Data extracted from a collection
▶

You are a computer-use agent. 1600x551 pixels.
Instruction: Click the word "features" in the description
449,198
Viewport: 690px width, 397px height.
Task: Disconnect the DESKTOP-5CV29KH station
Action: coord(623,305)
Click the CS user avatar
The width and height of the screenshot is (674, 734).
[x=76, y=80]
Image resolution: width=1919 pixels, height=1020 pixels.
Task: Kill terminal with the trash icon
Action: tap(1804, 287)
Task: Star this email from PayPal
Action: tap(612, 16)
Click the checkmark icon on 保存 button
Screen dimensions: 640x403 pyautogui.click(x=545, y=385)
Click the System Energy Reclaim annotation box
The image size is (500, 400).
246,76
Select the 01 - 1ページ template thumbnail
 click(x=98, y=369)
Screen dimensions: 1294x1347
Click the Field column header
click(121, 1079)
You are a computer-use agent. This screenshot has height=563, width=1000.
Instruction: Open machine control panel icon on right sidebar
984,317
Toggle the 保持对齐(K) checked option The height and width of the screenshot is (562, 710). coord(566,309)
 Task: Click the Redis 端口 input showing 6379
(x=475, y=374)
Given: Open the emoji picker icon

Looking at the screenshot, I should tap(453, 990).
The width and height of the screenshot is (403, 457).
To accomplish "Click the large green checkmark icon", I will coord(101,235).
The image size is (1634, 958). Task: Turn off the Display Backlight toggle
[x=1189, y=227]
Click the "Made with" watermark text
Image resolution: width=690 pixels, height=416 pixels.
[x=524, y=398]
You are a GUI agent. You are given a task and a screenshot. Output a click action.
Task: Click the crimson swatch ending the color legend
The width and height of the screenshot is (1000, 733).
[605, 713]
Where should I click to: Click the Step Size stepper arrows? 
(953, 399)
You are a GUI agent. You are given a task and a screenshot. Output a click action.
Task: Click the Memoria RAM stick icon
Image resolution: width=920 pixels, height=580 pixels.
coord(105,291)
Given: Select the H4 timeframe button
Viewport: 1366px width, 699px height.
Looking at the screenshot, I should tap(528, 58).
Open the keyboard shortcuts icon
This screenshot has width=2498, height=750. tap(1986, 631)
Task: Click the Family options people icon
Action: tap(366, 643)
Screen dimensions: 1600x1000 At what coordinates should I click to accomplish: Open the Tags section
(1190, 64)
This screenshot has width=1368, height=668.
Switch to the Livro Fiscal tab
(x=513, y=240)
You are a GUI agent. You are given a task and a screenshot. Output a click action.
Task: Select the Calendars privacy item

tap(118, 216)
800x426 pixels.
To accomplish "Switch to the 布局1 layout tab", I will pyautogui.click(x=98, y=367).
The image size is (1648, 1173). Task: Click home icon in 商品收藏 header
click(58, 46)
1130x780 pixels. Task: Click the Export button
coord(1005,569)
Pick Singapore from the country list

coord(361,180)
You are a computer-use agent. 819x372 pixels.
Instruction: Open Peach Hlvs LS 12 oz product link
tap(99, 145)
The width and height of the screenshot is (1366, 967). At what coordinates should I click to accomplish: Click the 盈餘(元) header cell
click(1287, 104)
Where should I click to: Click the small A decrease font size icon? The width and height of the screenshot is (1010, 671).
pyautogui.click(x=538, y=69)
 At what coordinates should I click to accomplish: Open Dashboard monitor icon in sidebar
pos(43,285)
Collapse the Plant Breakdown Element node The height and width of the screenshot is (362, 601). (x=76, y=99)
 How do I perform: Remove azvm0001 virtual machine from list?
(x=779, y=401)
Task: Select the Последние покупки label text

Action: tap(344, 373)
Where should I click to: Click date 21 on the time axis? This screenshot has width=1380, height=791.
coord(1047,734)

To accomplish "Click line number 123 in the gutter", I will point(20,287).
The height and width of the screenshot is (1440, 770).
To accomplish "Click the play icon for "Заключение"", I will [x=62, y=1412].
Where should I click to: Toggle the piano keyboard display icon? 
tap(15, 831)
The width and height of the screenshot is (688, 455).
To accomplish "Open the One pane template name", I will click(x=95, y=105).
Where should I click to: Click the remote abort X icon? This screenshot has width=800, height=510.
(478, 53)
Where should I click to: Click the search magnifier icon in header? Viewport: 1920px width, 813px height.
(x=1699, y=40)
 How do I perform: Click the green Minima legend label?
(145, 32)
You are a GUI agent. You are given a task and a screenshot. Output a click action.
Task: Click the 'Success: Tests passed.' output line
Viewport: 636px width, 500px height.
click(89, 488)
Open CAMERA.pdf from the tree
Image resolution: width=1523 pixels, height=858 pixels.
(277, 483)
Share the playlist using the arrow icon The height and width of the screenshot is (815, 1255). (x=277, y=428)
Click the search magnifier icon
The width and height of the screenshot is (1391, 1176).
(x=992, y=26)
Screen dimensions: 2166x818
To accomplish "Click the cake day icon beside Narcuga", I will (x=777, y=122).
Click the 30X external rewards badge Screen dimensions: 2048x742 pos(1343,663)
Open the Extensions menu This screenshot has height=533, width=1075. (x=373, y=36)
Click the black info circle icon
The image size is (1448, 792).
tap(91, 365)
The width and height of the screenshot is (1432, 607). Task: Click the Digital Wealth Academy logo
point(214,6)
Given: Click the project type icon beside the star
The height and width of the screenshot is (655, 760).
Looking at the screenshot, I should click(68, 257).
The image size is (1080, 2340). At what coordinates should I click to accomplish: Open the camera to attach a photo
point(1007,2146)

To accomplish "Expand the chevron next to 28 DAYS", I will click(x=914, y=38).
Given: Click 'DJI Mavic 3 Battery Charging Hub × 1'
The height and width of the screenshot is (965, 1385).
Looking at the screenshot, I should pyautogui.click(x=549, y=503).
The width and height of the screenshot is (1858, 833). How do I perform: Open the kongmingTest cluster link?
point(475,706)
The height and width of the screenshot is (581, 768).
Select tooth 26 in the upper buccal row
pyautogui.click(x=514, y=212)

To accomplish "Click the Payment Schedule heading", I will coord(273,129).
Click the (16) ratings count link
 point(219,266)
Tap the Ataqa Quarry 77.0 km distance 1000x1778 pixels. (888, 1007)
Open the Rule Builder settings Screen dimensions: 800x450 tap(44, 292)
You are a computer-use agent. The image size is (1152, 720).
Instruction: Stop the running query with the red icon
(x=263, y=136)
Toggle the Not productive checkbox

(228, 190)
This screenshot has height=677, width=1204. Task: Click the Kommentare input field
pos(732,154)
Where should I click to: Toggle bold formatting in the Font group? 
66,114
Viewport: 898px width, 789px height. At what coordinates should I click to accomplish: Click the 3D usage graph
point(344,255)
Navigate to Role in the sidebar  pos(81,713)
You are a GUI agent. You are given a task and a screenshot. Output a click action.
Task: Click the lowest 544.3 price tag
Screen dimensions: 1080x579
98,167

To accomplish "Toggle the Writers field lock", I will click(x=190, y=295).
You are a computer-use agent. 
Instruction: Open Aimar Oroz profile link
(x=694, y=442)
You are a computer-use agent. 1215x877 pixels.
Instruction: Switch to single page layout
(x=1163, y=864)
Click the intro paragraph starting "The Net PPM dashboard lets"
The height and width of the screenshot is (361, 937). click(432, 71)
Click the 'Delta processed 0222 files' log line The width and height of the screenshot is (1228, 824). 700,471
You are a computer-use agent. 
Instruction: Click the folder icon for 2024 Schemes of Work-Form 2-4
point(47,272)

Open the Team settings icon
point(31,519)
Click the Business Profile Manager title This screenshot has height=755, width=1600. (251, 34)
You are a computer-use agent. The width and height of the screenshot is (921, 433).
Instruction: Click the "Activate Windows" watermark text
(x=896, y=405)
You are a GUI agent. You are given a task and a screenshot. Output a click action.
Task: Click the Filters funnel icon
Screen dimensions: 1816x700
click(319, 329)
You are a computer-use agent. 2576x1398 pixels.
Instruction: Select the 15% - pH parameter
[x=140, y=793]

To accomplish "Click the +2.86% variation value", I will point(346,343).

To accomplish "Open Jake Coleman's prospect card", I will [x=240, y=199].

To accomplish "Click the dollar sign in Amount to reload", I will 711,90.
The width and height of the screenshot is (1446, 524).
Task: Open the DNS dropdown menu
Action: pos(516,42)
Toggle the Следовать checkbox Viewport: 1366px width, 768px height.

◀

Directions: Return, exactly as they stand, the lines from the start of the records above through the line with "Task: Click the Memoria RAM stick icon", both ends included, and no other lines.

Response area:
You are a computer-use agent. 1600x551 pixels.
Instruction: Click the word "features" in the description
449,198
Viewport: 690px width, 397px height.
Task: Disconnect the DESKTOP-5CV29KH station
Action: coord(623,305)
Click the CS user avatar
The width and height of the screenshot is (674, 734).
[x=76, y=80]
Image resolution: width=1919 pixels, height=1020 pixels.
Task: Kill terminal with the trash icon
Action: tap(1804, 287)
Task: Star this email from PayPal
Action: tap(612, 16)
Click the checkmark icon on 保存 button
Screen dimensions: 640x403 pyautogui.click(x=545, y=385)
Click the System Energy Reclaim annotation box
The image size is (500, 400).
246,76
Select the 01 - 1ページ template thumbnail
 click(x=98, y=369)
Screen dimensions: 1294x1347
Click the Field column header
click(121, 1079)
You are a computer-use agent. This screenshot has height=563, width=1000.
Instruction: Open machine control panel icon on right sidebar
984,317
Toggle the 保持对齐(K) checked option The height and width of the screenshot is (562, 710). coord(566,309)
 Task: Click the Redis 端口 input showing 6379
(x=475, y=374)
Given: Open the emoji picker icon

Looking at the screenshot, I should tap(453, 990).
The width and height of the screenshot is (403, 457).
To accomplish "Click the large green checkmark icon", I will coord(101,235).
The image size is (1634, 958). Task: Turn off the Display Backlight toggle
[x=1189, y=227]
Click the "Made with" watermark text
Image resolution: width=690 pixels, height=416 pixels.
[x=524, y=398]
You are a GUI agent. You are given a task and a screenshot. Output a click action.
Task: Click the crimson swatch ending the color legend
The width and height of the screenshot is (1000, 733).
[605, 713]
Where should I click to: Click the Step Size stepper arrows? 
(953, 399)
You are a GUI agent. You are given a task and a screenshot. Output a click action.
Task: Click the Memoria RAM stick icon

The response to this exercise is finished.